Since emacs-ng is only an additive layer, we have to extend the emacs build system by including the rust code base as a library.

The most important emacs files are:

  • configure.ac
  • Makefile.in
  • src/Makefile.in

These files contain additions which allow us to dynamically enable the different emacs-ng features.

In order to compile the lisp functionality defined in rust, we have to iterate the relevant rust code to find definitions of lisp globals.

Cargo build script (build.rs)#

This file is the build script of the main crate. In this script we check which features are enabled and create include files that hold bindings for functions and lisp globals.

There is a main c_exports.rs file for each crate. This file is included in a crate's lib.rs file. It contains declarations for public rust functions so they can be used from C.

Additionally it defines a *_init_syms function that is called by the main init_syms function from the main crate. Unlike the other crates bindings, the related file is under OUT_DIR.

Example for main init_syms function with webrender and javascript enabled:

#[no_mangle]
pub extern "C" fn rust_init_syms() {
    webrender::webrender_init_syms();
    js::js_init_syms();
    ng_module::ng_module_init_syms();
    ng_async::ng_async_init_syms();
}

Generate include files#

In the init_syms of a crate, we can find the lisp globals.

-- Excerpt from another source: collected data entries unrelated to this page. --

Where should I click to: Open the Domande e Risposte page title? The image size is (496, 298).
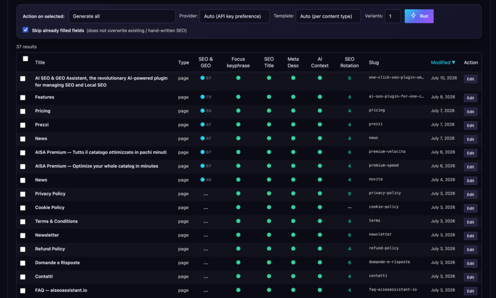tap(57, 263)
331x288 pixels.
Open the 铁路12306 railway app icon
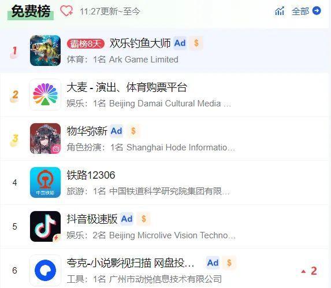tap(45, 182)
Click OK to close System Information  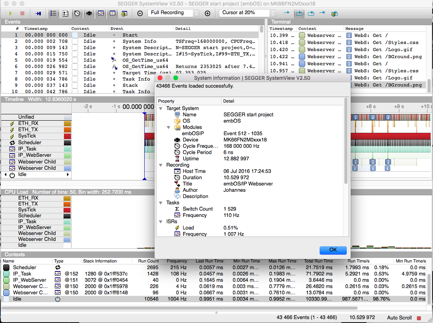333,250
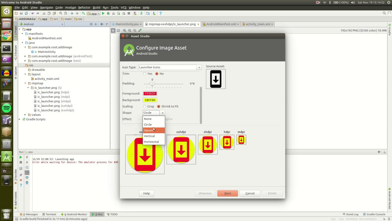The width and height of the screenshot is (392, 221).
Task: Toggle the transparency checkerboard in the image viewer
Action: (113, 30)
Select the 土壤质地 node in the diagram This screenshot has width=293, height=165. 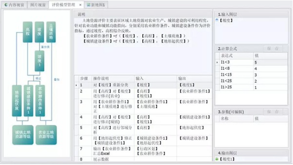pyautogui.click(x=51, y=32)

Files that have include! macro calls at the end have an exports file that is located in the out directory of a crate.

Example:

include!(concat!(
    env!("CARGO_MANIFEST_DIR"),
    "/out/javascript_exports.rs"
));

The corresponding include file then contains:

export_lisp_fns! {
    async_handler,
    call_async_echo,
    call_async_data_echo,
    async_send_message,
    async_close_stream
}

Here you can see the lisp functions that are defined by the file javascript.rs.

Generating rust bindings for C functions with bindgen#

The emacs-sys crate is the one calling bindgen which gets called from its build script build.rs.

Only C functions are listed in crates/emacs-sys/wrapper.h are considered. We also blacklist several items and define them in rust(for different reasons).

The bindings created in each build and can be found in the emacs-sys crate OUT_DIR. There are three files:

  • bindings.rs: functions, structs, enums and more
  • defintions.rs: important types like EmacsInt and USE_LSB_TAG
  • globals.rs: emacs_globals and symbols (e.g. Qnil)

lisp-doc#

This crate's purpose is only providing the function scan_rust_file.

The function is called by scan_file in make-docfile.c. Besides extracting doc strings from elisp functions, we also use it to find, generate and add the lisp globals we defined in rust.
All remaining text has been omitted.